Edit the lines below, replacing "Profiles list" with "Accounts list" and leaving everything else unchanged.

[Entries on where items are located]
........

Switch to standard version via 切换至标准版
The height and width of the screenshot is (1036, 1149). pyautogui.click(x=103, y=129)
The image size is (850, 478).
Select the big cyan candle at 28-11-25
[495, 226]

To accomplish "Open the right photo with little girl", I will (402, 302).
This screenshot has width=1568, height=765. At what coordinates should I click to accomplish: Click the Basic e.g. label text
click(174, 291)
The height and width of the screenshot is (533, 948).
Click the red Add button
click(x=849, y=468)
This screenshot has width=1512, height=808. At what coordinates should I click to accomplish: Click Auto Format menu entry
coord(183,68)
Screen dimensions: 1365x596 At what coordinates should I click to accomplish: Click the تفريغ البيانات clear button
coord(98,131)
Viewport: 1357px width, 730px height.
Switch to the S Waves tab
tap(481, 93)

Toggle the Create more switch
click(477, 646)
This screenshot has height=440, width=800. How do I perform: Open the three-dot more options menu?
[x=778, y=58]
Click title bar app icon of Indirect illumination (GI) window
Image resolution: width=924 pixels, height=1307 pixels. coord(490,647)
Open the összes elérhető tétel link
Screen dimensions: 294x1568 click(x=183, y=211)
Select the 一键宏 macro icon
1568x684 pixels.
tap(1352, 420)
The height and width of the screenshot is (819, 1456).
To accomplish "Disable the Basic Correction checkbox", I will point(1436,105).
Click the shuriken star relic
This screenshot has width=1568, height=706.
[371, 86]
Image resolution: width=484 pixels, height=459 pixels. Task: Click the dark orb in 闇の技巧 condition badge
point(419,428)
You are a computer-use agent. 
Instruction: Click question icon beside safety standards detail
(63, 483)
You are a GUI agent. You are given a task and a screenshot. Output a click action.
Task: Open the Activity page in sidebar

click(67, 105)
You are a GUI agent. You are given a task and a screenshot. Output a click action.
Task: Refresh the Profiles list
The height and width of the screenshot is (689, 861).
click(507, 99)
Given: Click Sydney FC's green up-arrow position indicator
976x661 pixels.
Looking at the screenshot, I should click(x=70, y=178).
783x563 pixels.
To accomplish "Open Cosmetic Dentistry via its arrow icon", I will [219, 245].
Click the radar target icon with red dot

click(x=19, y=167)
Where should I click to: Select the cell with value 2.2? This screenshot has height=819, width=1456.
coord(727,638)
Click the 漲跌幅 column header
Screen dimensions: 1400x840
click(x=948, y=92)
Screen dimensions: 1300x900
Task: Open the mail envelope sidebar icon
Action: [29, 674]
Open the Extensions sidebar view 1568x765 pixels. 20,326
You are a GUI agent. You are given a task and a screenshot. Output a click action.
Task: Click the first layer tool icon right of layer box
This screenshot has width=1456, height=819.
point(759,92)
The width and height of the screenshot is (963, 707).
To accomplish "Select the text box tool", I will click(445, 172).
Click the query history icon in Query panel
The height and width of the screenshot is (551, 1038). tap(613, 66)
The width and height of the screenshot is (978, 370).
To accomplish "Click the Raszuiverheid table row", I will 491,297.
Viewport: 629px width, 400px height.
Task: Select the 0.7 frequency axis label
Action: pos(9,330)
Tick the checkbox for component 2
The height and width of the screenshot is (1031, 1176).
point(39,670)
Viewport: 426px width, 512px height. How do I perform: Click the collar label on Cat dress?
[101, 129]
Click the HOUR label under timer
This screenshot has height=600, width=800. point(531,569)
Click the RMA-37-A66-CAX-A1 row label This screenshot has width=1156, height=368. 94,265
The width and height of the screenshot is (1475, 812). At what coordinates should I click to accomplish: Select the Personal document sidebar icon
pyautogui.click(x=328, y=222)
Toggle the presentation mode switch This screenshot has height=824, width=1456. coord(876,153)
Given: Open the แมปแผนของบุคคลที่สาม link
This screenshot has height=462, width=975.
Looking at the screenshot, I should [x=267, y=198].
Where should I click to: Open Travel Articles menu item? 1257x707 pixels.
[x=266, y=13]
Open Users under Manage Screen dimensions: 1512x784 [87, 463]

........

• **Response to the task**
Switch to standard version via 切换至标准版
The height and width of the screenshot is (1036, 1149). pyautogui.click(x=103, y=129)
The image size is (850, 478).
Select the big cyan candle at 28-11-25
[495, 226]

To accomplish "Open the right photo with little girl", I will (402, 302).
This screenshot has width=1568, height=765. At what coordinates should I click to accomplish: Click the Basic e.g. label text
click(174, 291)
The height and width of the screenshot is (533, 948).
Click the red Add button
click(x=849, y=468)
This screenshot has width=1512, height=808. At what coordinates should I click to accomplish: Click Auto Format menu entry
coord(183,68)
Screen dimensions: 1365x596 At what coordinates should I click to accomplish: Click the تفريغ البيانات clear button
coord(98,131)
Viewport: 1357px width, 730px height.
Switch to the S Waves tab
tap(481, 93)

Toggle the Create more switch
click(477, 646)
This screenshot has height=440, width=800. How do I perform: Open the three-dot more options menu?
[x=778, y=58]
Click title bar app icon of Indirect illumination (GI) window
Image resolution: width=924 pixels, height=1307 pixels. coord(490,647)
Open the összes elérhető tétel link
Screen dimensions: 294x1568 click(x=183, y=211)
Select the 一键宏 macro icon
1568x684 pixels.
tap(1352, 420)
The height and width of the screenshot is (819, 1456).
To accomplish "Disable the Basic Correction checkbox", I will point(1436,105).
Click the shuriken star relic
This screenshot has width=1568, height=706.
[371, 86]
Image resolution: width=484 pixels, height=459 pixels. Task: Click the dark orb in 闇の技巧 condition badge
point(419,428)
You are a computer-use agent. 
Instruction: Click question icon beside safety standards detail
(63, 483)
You are a GUI agent. You are given a task and a screenshot. Output a click action.
Task: Open the Activity page in sidebar

click(67, 105)
You are a GUI agent. You are given a task and a screenshot. Output a click action.
Task: Refresh the Accounts list
The height and width of the screenshot is (689, 861).
click(507, 99)
Given: Click Sydney FC's green up-arrow position indicator
976x661 pixels.
Looking at the screenshot, I should click(x=70, y=178).
783x563 pixels.
To accomplish "Open Cosmetic Dentistry via its arrow icon", I will [219, 245].
Click the radar target icon with red dot

click(x=19, y=167)
Where should I click to: Select the cell with value 2.2? This screenshot has height=819, width=1456.
coord(727,638)
Click the 漲跌幅 column header
Screen dimensions: 1400x840
click(x=948, y=92)
Screen dimensions: 1300x900
Task: Open the mail envelope sidebar icon
Action: [29, 674]
Open the Extensions sidebar view 1568x765 pixels. 20,326
You are a GUI agent. You are given a task and a screenshot. Output a click action.
Task: Click the first layer tool icon right of layer box
This screenshot has width=1456, height=819.
point(759,92)
The width and height of the screenshot is (963, 707).
To accomplish "Select the text box tool", I will click(445, 172).
Click the query history icon in Query panel
The height and width of the screenshot is (551, 1038). tap(613, 66)
The width and height of the screenshot is (978, 370).
To accomplish "Click the Raszuiverheid table row", I will 491,297.
Viewport: 629px width, 400px height.
Task: Select the 0.7 frequency axis label
Action: pos(9,330)
Tick the checkbox for component 2
The height and width of the screenshot is (1031, 1176).
point(39,670)
Viewport: 426px width, 512px height. How do I perform: Click the collar label on Cat dress?
[101, 129]
Click the HOUR label under timer
This screenshot has height=600, width=800. point(531,569)
Click the RMA-37-A66-CAX-A1 row label This screenshot has width=1156, height=368. 94,265
The width and height of the screenshot is (1475, 812). At what coordinates should I click to accomplish: Select the Personal document sidebar icon
pyautogui.click(x=328, y=222)
Toggle the presentation mode switch This screenshot has height=824, width=1456. coord(876,153)
Given: Open the แมปแผนของบุคคลที่สาม link
This screenshot has height=462, width=975.
Looking at the screenshot, I should [x=267, y=198].
Where should I click to: Open Travel Articles menu item? 1257x707 pixels.
[x=266, y=13]
Open Users under Manage Screen dimensions: 1512x784 [87, 463]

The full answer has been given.